Kawagoe City in Saitama is known as the City of Sweet Potatoes, so it is no wonder that one of their beloved omiyage is made with sweet potato filling and red bean paste. Wrapped in a doughy skin, the sweet and slightly savoury manju is a recognised delicacy and favourite among Japanese too.

Tokyo (東京)

In Tokyo, you are spoiled for choice when buying souvenirs because literally every department store has tons of delectable-looking treats. One must-try we recommend is the extremely photogenic Millefeuille Vanille from Frederic Cassel, which has even been given the ‘Best Millefeuille Award’. With creamy custard sandwiched by flaky, buttery pastry, this is a match made in heaven!

Kanagawa (神奈川)

This snack uses a blend of roasted almonds and two types of homemade caramel sandwiched in a special milk cookie dough, which is kneaded thoroughly before it is baked. The result is a pleasantly fragrant pastry treat that is a definite must-buy souvenir when you’re in the area!

Chiba (千葉)

Famous for being the homeland of Tokyo Disneyland, this prefecture is also the largest producer of peanuts in Japan! Peanuts from this region are known for its intense flavour and delicate sweetness, perfect as accompaniments to tea or beer.

Shizuoka (静岡)

Lake Hamana in Hamamatsu, Shizuoka,  is renowned for producing the nation’s finest unagi (鰻, freshwater eel). This incredibly buttery pastry has powdered unagi kneaded into it and does not taste anything like eel at all. The crispy folds of the cookie are also coated with granulated sugar. If you visit Hamamatsu, be sure to take a factory tour of the famous Unagi Pie!

Yamanashi (山梨)

Named after the warlord Takeda Shingen, this popular souvenir was first developed in Yamanashi. Each mochi is individually packed, covered in kinako (きな粉, roasted soybean flour) and kuromitsu (黒蜜, brown sugar syrup). The addictive taste and texture, alongside its traditional fabric bag packaging, makes this item synonymous with Yamanashi.

Nagano (長野)

Northwest of Nagano’s city centre lies Togakushi Village and the sacred Togakushi Shrine, famous for being the birthplace of Togakushi Soba. These thin buckwheat noodles are commonly considered one of the best varieties of soba, which can be eaten hot or cold. It is also extremely easy to prepare, so why not bring back a packet or two when you visit Nagano?

Toyama (富山)

These delicate confectionery items are made using egg white and wasanbon (和三盆, fine-grained Japanese sugar made from thin sugarcane).

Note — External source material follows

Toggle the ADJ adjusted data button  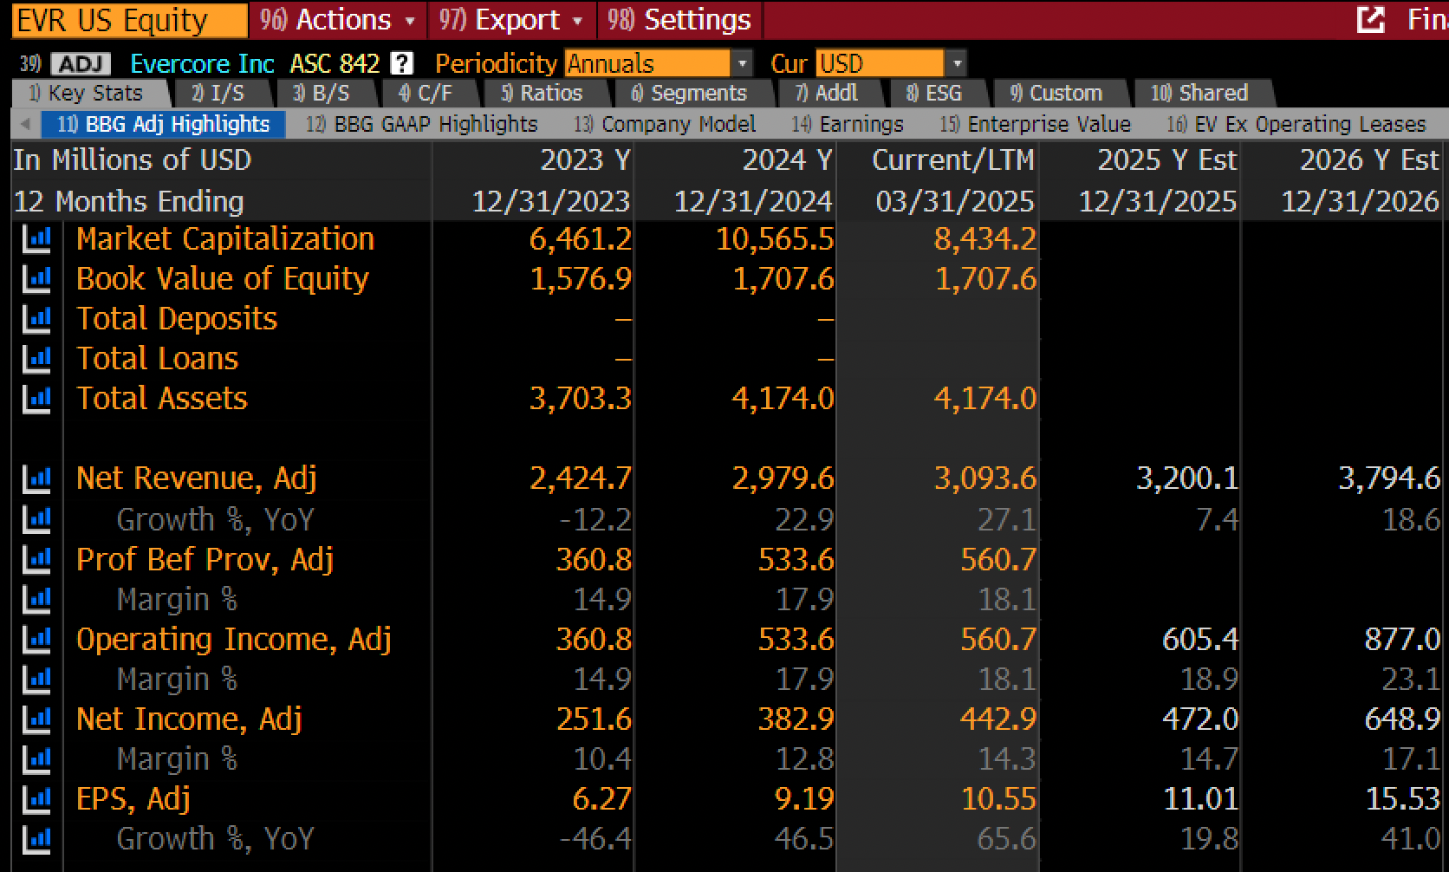[81, 64]
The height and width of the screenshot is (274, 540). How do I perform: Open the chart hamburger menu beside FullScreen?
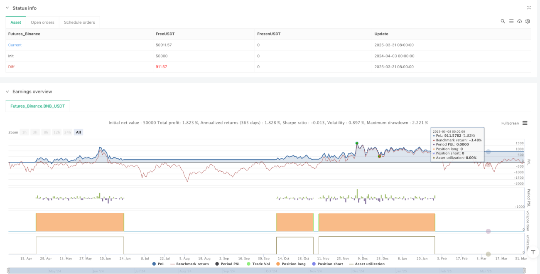(x=525, y=123)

With a history of more than 120 years, they are great paired with coffee or tea because of its light texture which melts easily in your mouth.

Ishikawa (石川)

Founded in 1830, this long-established sells mizu ame (水飴), a sweetener that is similar to taste and texture to corn syrup. This particular version uses glutinous rice mixed with malt that converts starch to sugar, thus no other sugars or preservatives are used to create it. The end product is a flavourful treat known as mugi mizuame (麦水飴, malt candy).

And this rounds up our list of yet another TEN recommended omiyage to buy from Japan!